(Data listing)
########
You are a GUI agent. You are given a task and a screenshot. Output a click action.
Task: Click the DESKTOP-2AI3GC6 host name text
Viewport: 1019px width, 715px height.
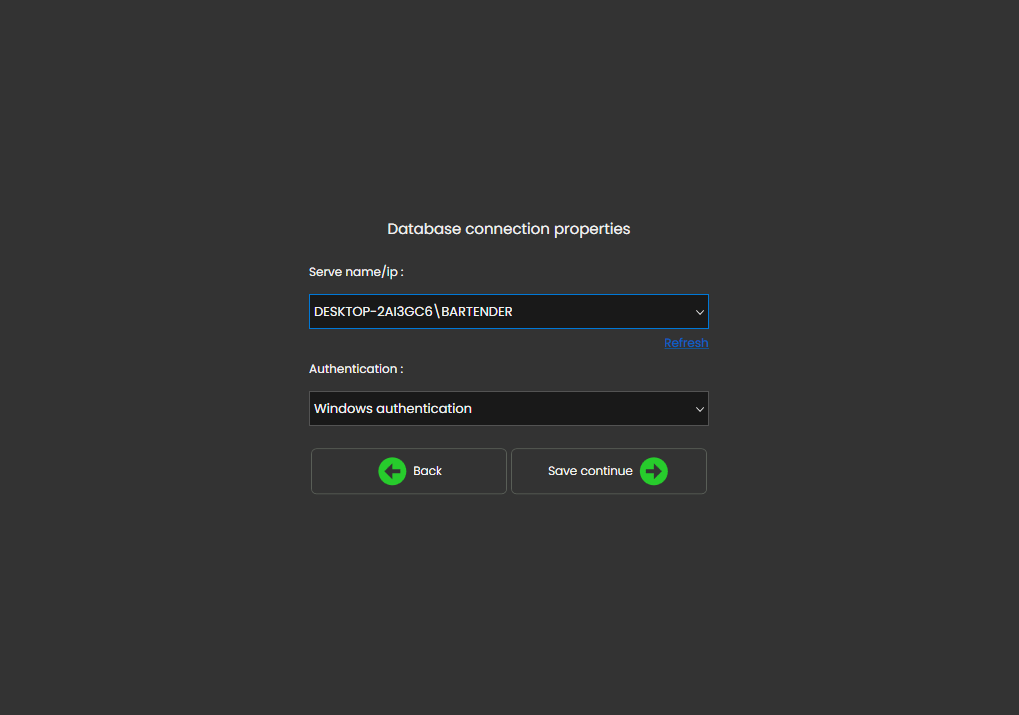pos(372,312)
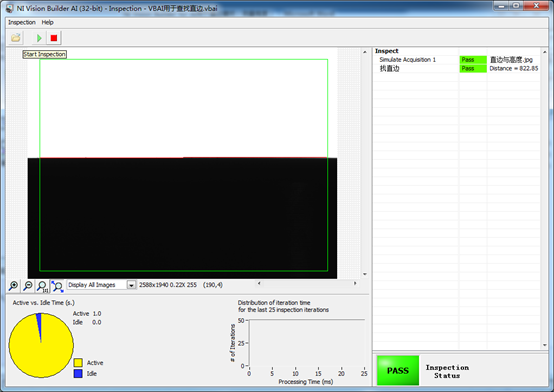Image resolution: width=554 pixels, height=392 pixels.
Task: Click the image view's right scroll arrow
Action: (355, 283)
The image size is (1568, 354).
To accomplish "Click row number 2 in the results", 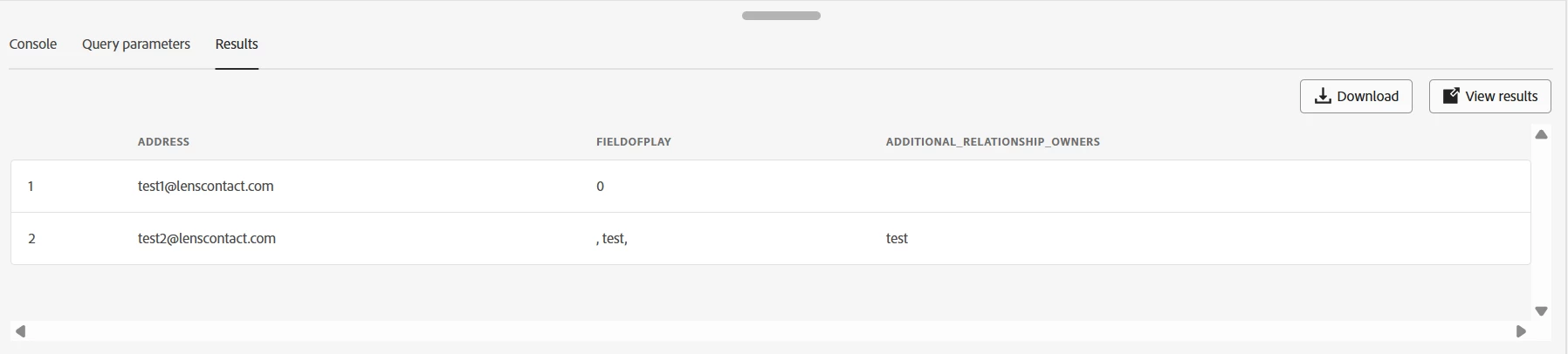I will (31, 238).
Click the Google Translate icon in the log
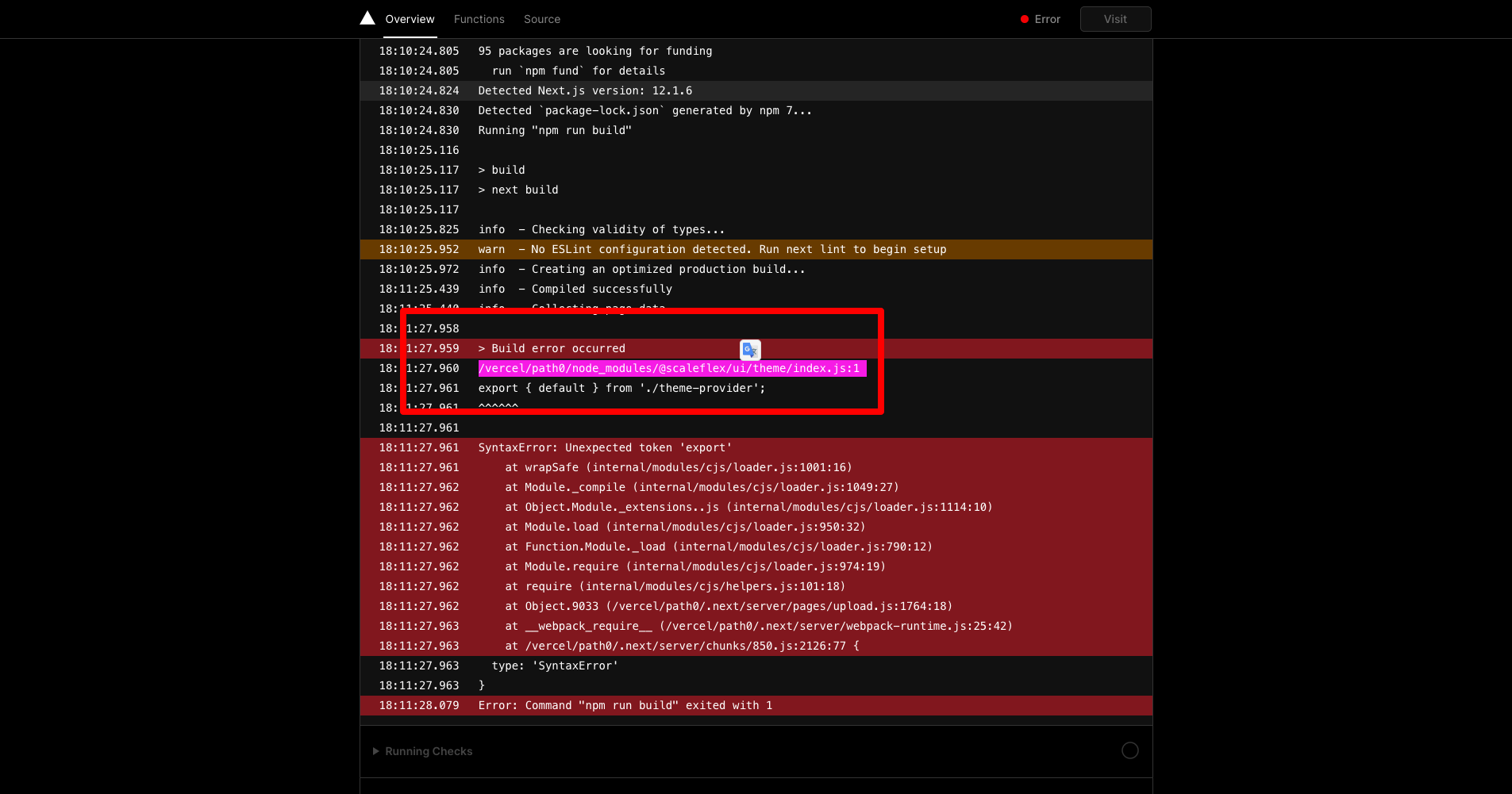This screenshot has width=1512, height=794. pyautogui.click(x=750, y=349)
########
*WHAT IS NEEDED*. Return the lines above verbatim, from the first line through the line containing "Image resolution: width=554". Leave the pictures out of your answer.

*OUTPUT BELOW*.
You are a GUI agent. You are given a task and a screenshot. Output a click action.
Task: Click the DESKTOP-2AI3GC6 host name text
Viewport: 1019px width, 715px height.
pos(372,312)
Image resolution: width=554 pixels, height=392 pixels.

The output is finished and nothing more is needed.